◆ **EXERCISE BRIEF**:
Transcribe the data in full, keeping each line exactly as it appears.

◆ **INFORMATION**:
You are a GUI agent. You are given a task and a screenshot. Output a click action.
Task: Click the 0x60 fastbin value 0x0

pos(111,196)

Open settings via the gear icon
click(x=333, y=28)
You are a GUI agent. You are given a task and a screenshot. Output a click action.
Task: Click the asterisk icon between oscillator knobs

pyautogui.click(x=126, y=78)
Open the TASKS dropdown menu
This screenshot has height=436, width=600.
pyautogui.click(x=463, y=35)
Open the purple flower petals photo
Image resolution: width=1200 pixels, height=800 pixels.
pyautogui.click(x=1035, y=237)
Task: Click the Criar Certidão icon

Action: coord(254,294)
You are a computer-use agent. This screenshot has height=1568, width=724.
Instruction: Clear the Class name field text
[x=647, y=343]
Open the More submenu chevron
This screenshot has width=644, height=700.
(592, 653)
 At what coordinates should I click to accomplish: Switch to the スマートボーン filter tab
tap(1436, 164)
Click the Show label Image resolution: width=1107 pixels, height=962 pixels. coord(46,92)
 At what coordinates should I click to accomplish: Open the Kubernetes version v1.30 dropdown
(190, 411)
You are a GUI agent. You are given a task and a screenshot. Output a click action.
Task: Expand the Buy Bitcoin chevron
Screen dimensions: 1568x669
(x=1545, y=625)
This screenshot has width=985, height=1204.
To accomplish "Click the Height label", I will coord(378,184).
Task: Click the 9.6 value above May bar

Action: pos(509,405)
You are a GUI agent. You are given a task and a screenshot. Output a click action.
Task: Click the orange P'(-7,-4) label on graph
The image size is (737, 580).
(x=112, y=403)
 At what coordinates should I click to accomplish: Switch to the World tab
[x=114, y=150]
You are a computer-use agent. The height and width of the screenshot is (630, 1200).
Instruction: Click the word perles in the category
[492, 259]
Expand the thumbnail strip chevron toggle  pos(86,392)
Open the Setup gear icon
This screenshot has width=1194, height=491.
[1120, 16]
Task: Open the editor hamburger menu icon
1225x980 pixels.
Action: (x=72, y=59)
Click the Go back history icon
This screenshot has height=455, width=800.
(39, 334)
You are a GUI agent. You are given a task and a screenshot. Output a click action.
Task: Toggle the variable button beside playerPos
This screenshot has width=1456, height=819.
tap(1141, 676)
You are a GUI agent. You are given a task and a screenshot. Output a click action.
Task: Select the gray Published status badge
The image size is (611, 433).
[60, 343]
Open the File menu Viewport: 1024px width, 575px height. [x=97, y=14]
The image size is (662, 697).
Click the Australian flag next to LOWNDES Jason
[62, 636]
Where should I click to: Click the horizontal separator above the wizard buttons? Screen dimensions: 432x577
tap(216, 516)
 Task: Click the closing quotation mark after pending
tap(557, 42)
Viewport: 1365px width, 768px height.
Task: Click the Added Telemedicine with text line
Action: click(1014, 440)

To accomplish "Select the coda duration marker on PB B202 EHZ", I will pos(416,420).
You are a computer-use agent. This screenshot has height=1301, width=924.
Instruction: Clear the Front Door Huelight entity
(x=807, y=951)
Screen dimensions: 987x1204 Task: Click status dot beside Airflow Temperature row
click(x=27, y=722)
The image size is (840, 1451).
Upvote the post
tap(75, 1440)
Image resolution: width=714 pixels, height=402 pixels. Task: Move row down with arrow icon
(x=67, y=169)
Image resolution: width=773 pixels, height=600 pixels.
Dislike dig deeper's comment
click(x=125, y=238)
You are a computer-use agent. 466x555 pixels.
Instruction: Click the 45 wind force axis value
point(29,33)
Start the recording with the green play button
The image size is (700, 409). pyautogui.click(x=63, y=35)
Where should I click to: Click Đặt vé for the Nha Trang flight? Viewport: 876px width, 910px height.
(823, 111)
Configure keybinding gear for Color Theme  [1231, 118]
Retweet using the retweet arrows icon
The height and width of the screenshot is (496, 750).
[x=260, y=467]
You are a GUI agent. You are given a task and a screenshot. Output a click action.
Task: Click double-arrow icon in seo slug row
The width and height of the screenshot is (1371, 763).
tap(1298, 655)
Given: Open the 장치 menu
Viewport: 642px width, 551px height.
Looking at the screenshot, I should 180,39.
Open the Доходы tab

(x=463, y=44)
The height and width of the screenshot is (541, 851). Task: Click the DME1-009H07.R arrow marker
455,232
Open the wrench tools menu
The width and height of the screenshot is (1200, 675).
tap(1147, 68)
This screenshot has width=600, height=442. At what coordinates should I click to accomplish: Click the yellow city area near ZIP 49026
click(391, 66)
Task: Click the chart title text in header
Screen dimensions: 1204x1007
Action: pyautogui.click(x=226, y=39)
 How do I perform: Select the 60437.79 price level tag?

◆ **ANSWER SPACE**:
You are a GUI agent. You are given a task and a screenshot. Output a click action.
Task: Click the 0x60 fastbin value 0x0

pos(111,196)

Open settings via the gear icon
click(x=333, y=28)
You are a GUI agent. You are given a task and a screenshot. Output a click action.
Task: Click the asterisk icon between oscillator knobs

pyautogui.click(x=126, y=78)
Open the TASKS dropdown menu
This screenshot has height=436, width=600.
pyautogui.click(x=463, y=35)
Open the purple flower petals photo
Image resolution: width=1200 pixels, height=800 pixels.
pyautogui.click(x=1035, y=237)
Task: Click the Criar Certidão icon

Action: coord(254,294)
You are a computer-use agent. This screenshot has height=1568, width=724.
Instruction: Clear the Class name field text
[x=647, y=343]
Open the More submenu chevron
This screenshot has width=644, height=700.
(592, 653)
 At what coordinates should I click to accomplish: Switch to the スマートボーン filter tab
tap(1436, 164)
Click the Show label Image resolution: width=1107 pixels, height=962 pixels. coord(46,92)
 At what coordinates should I click to accomplish: Open the Kubernetes version v1.30 dropdown
(190, 411)
You are a GUI agent. You are given a task and a screenshot. Output a click action.
Task: Expand the Buy Bitcoin chevron
Screen dimensions: 1568x669
(x=1545, y=625)
This screenshot has width=985, height=1204.
To accomplish "Click the Height label", I will coord(378,184).
Task: Click the 9.6 value above May bar

Action: pos(509,405)
You are a GUI agent. You are given a task and a screenshot. Output a click action.
Task: Click the orange P'(-7,-4) label on graph
The image size is (737, 580).
(x=112, y=403)
 At what coordinates should I click to accomplish: Switch to the World tab
[x=114, y=150]
You are a computer-use agent. The height and width of the screenshot is (630, 1200).
Instruction: Click the word perles in the category
[492, 259]
Expand the thumbnail strip chevron toggle  pos(86,392)
Open the Setup gear icon
This screenshot has width=1194, height=491.
[1120, 16]
Task: Open the editor hamburger menu icon
1225x980 pixels.
Action: (x=72, y=59)
Click the Go back history icon
This screenshot has height=455, width=800.
(39, 334)
You are a GUI agent. You are given a task and a screenshot. Output a click action.
Task: Toggle the variable button beside playerPos
This screenshot has width=1456, height=819.
tap(1141, 676)
You are a GUI agent. You are given a task and a screenshot. Output a click action.
Task: Select the gray Published status badge
The image size is (611, 433).
[60, 343]
Open the File menu Viewport: 1024px width, 575px height. [x=97, y=14]
The image size is (662, 697).
Click the Australian flag next to LOWNDES Jason
[62, 636]
Where should I click to: Click the horizontal separator above the wizard buttons? Screen dimensions: 432x577
tap(216, 516)
 Task: Click the closing quotation mark after pending
tap(557, 42)
Viewport: 1365px width, 768px height.
Task: Click the Added Telemedicine with text line
Action: click(1014, 440)

To accomplish "Select the coda duration marker on PB B202 EHZ", I will pos(416,420).
You are a computer-use agent. This screenshot has height=1301, width=924.
Instruction: Clear the Front Door Huelight entity
(x=807, y=951)
Screen dimensions: 987x1204 Task: Click status dot beside Airflow Temperature row
click(x=27, y=722)
The image size is (840, 1451).
Upvote the post
tap(75, 1440)
Image resolution: width=714 pixels, height=402 pixels. Task: Move row down with arrow icon
(x=67, y=169)
Image resolution: width=773 pixels, height=600 pixels.
Dislike dig deeper's comment
click(x=125, y=238)
You are a computer-use agent. 466x555 pixels.
Instruction: Click the 45 wind force axis value
point(29,33)
Start the recording with the green play button
The image size is (700, 409). pyautogui.click(x=63, y=35)
Where should I click to: Click Đặt vé for the Nha Trang flight? Viewport: 876px width, 910px height.
(823, 111)
Configure keybinding gear for Color Theme  [1231, 118]
Retweet using the retweet arrows icon
The height and width of the screenshot is (496, 750).
[x=260, y=467]
You are a GUI agent. You are given a task and a screenshot. Output a click action.
Task: Click double-arrow icon in seo slug row
The width and height of the screenshot is (1371, 763).
tap(1298, 655)
Given: Open the 장치 menu
Viewport: 642px width, 551px height.
Looking at the screenshot, I should 180,39.
Open the Доходы tab

(x=463, y=44)
The height and width of the screenshot is (541, 851). Task: Click the DME1-009H07.R arrow marker
455,232
Open the wrench tools menu
The width and height of the screenshot is (1200, 675).
tap(1147, 68)
This screenshot has width=600, height=442. At what coordinates should I click to accomplish: Click the yellow city area near ZIP 49026
click(391, 66)
Task: Click the chart title text in header
Screen dimensions: 1204x1007
Action: pyautogui.click(x=226, y=39)
 How do I perform: Select the 60437.79 price level tag?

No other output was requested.